Dadong District (大东区 (Dàdōng Qū)) is one of ten districts of the prefecture-level city of Shenyang, the capital of the Chinese province of Liaoning. It borders Shenbei New Area to the north, Dongling to the east, Shenhe to the south, and Huanggu to the west.

== Toponymy ==
Its name derives from the fact that the district started off as the residential area immediately outside the old inner city wall's Fujin Gate (撫近門), which is also called Great East Gate (大東門).

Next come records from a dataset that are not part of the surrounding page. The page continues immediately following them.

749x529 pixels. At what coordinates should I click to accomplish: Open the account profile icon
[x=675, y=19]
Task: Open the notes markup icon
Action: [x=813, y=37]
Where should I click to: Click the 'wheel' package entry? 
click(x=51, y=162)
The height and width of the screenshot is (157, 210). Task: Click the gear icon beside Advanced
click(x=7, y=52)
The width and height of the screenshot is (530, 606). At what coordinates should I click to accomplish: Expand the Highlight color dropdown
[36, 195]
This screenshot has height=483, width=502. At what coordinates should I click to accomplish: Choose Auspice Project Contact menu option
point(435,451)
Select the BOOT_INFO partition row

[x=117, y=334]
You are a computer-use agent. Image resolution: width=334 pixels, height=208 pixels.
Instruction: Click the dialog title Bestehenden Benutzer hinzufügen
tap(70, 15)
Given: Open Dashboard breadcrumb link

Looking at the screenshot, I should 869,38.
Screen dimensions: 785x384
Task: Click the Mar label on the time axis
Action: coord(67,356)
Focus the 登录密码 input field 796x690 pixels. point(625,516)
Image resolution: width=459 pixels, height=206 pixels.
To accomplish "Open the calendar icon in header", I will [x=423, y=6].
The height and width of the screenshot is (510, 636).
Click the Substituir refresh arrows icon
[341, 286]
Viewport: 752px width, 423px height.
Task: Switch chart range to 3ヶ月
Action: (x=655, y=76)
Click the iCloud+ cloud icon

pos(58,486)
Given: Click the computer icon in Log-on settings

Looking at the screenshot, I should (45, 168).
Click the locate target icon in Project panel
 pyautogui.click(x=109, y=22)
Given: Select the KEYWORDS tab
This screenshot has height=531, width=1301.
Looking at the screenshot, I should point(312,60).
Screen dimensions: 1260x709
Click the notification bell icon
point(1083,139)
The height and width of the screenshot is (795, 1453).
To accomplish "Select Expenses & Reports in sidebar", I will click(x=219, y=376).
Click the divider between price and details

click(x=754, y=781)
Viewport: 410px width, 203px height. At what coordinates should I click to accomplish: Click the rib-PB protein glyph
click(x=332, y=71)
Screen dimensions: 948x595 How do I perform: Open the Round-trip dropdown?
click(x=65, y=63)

==Administrative divisions==
Dadong District has fifteen subdistricts:
- Wanquan Subdistrict (万泉街道)
- Guancheng Subdistrict (管城街道)
- Chang'an Subdistrict (长安街道)
- Dongta Subdistrict (东塔街道)
- Xindong Subdistrict (新东街道)
- Zhulin Subdistrict (珠林街道)
- Xiaodong Subdistrict (小东街道)
- Xiaojinqiao Subdistrict (小津桥街道)
- Dabei Subdistrict (大北街道)
- Xiaobei Subdistrict (小北街道)
- Taochang Subdistrict (洮昌街道)
- Liaoshen Subdistrict (辽沈街道)
- Dongzhan Subdistrict (东站街道)
- Ertaizi Subdistrict (二台子街道)
- Wenguan Subdistrict (文官街道)

== Transport ==
The oldest airfield in Shenyang, the now-defunct East Pagoda Airport, is located in Dadong District. It was the headquarters of the defunct China Northern Airlines.

== Tourist attractions ==
The district contains popular tourist landmarks such as the 9.18 Historical Museum, the North and East Pagodas, Bawang Temple and the Wanquan Park.

Lianhe arcade, the last amusement arcade in the city, is located in this district.

== Education ==
The Shenyang University is located in Dadong. The Shangpin schools, which enrolls students from Grades 1-9, consistently ranks among the top public schools in Shenyang.